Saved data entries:
[Start of section]
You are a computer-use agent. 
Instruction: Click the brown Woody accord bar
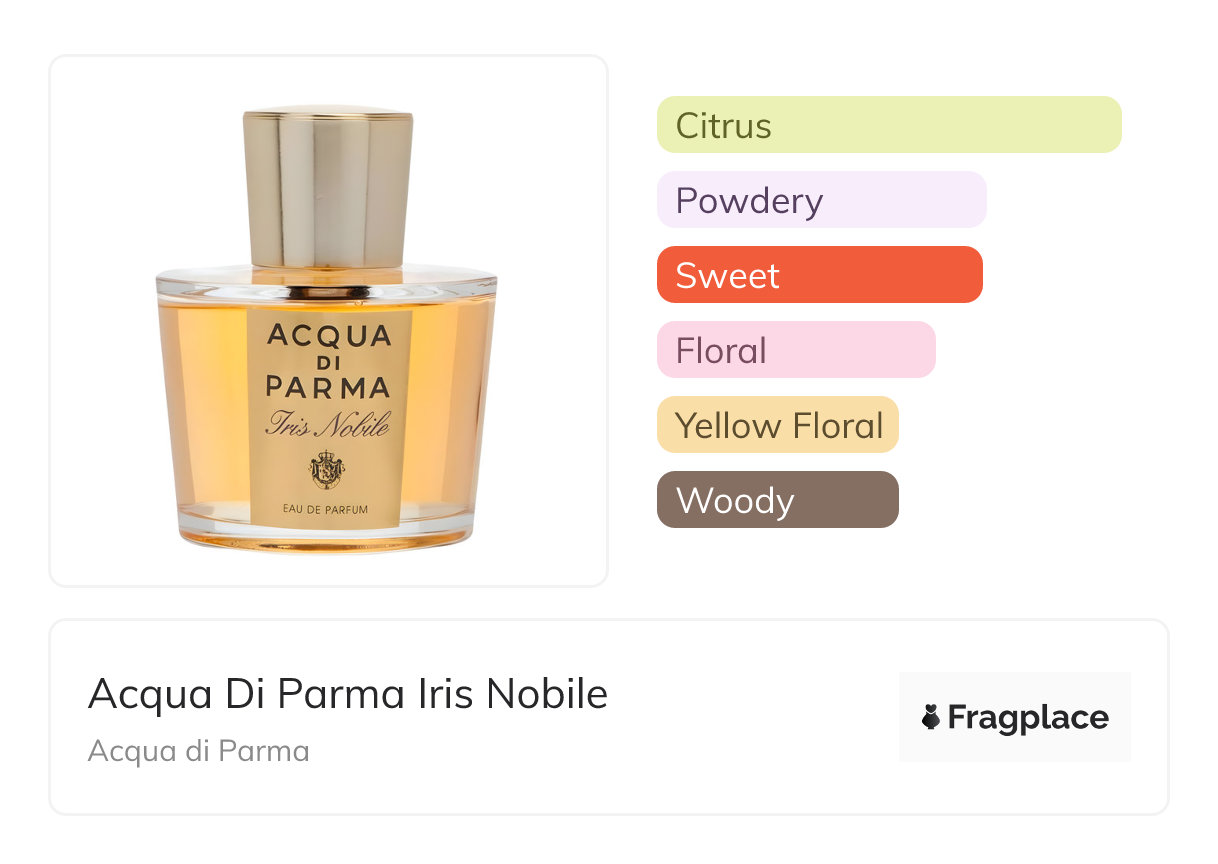pyautogui.click(x=778, y=500)
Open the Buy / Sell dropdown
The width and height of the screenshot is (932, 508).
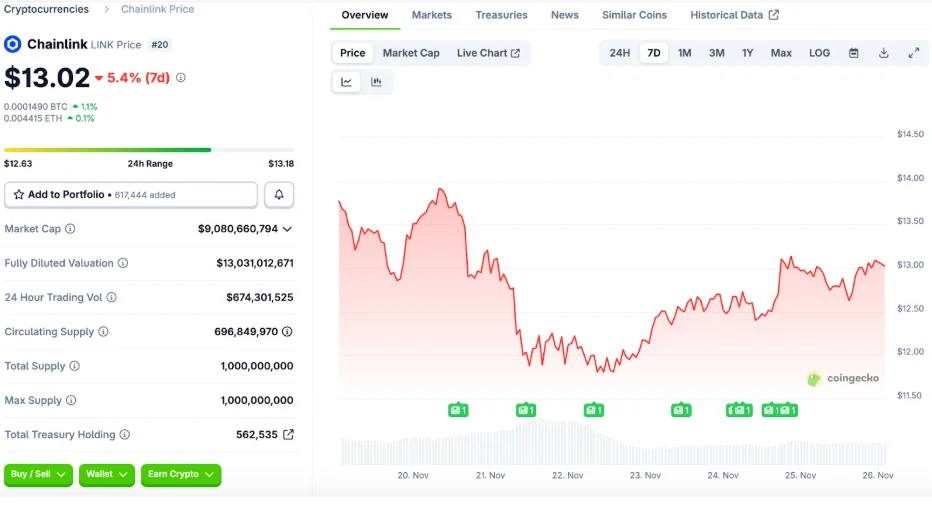coord(39,474)
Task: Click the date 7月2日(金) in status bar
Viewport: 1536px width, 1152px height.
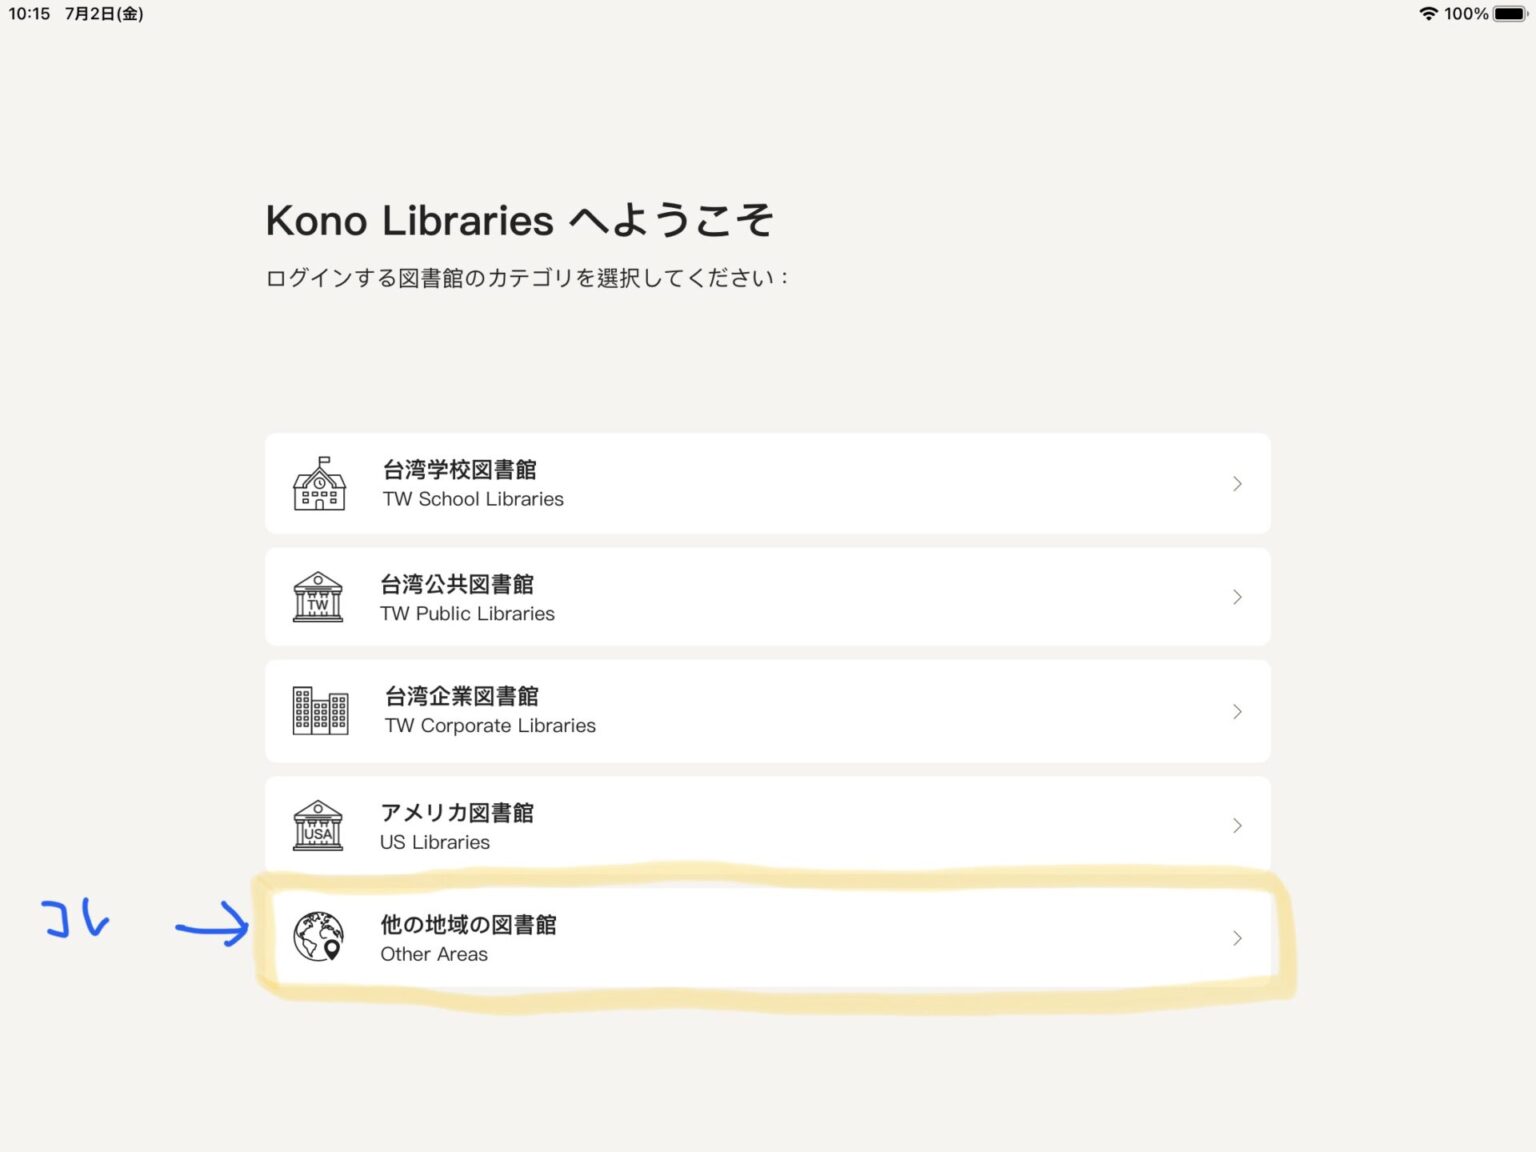Action: (103, 14)
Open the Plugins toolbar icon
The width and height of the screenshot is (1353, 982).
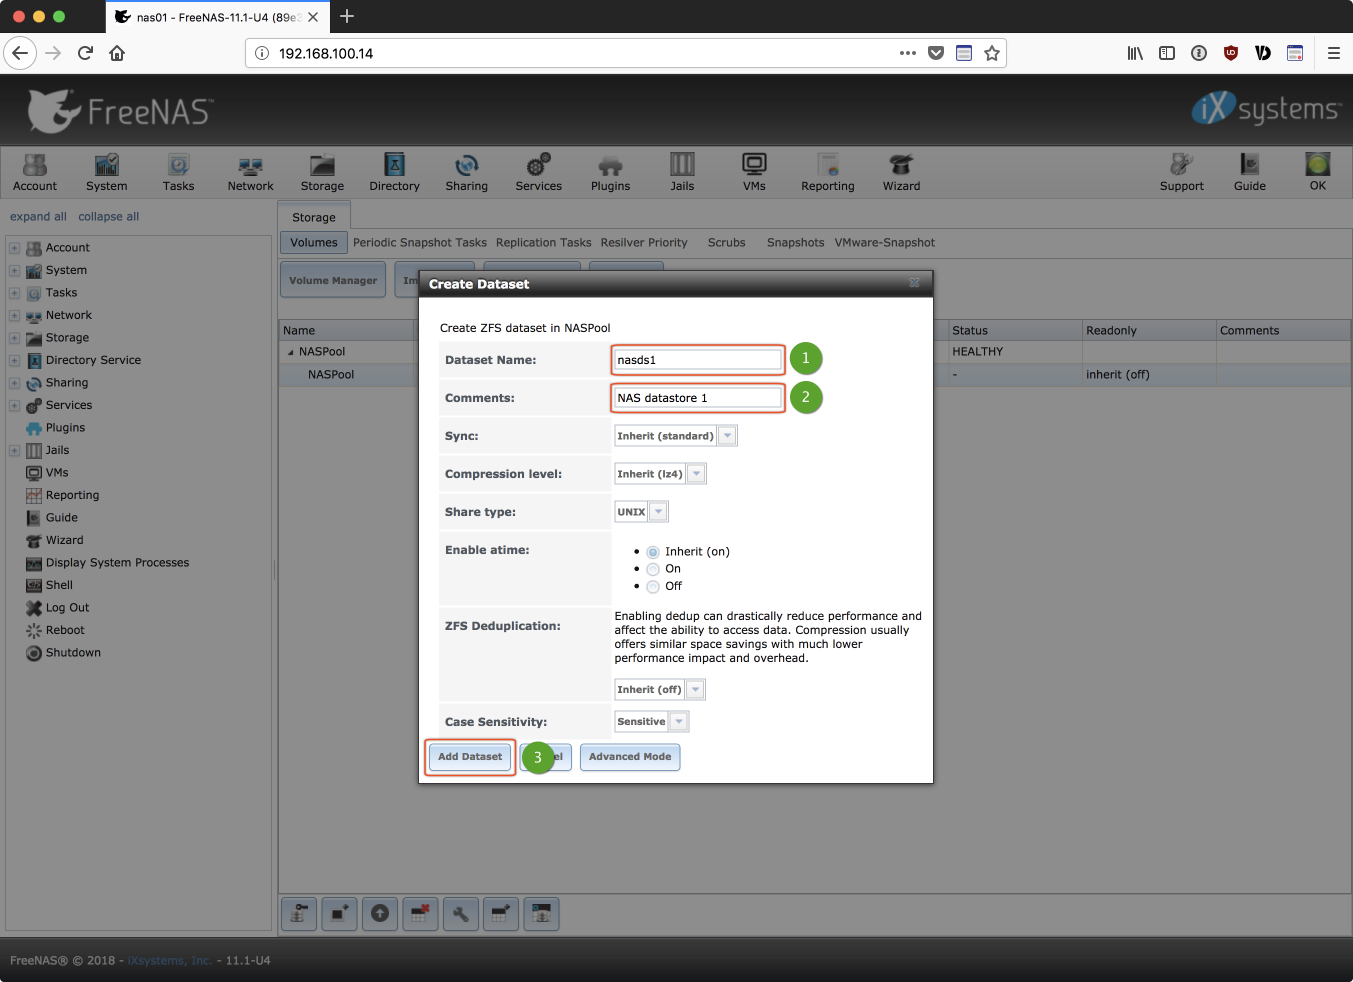tap(610, 172)

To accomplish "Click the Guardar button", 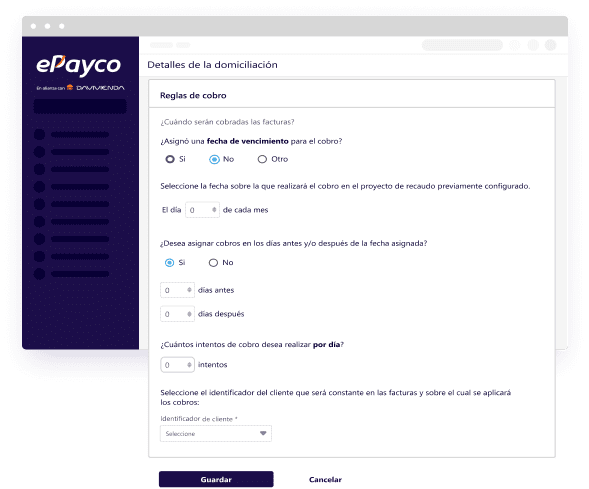I will [216, 479].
[End of section]
• HOW TO COMPLETE THIS TASK: Take the lines above from the top of the records through the one with "Task: Click the date 7月2日(金) in status bar" and repeat them exactly, without any pictures.

• OUTPUT OF THE TASK:
You are a computer-use agent. 
Instruction: Click the brown Woody accord bar
pyautogui.click(x=778, y=500)
Open the Buy / Sell dropdown
The width and height of the screenshot is (932, 508).
coord(39,474)
Task: Click the date 7月2日(金) in status bar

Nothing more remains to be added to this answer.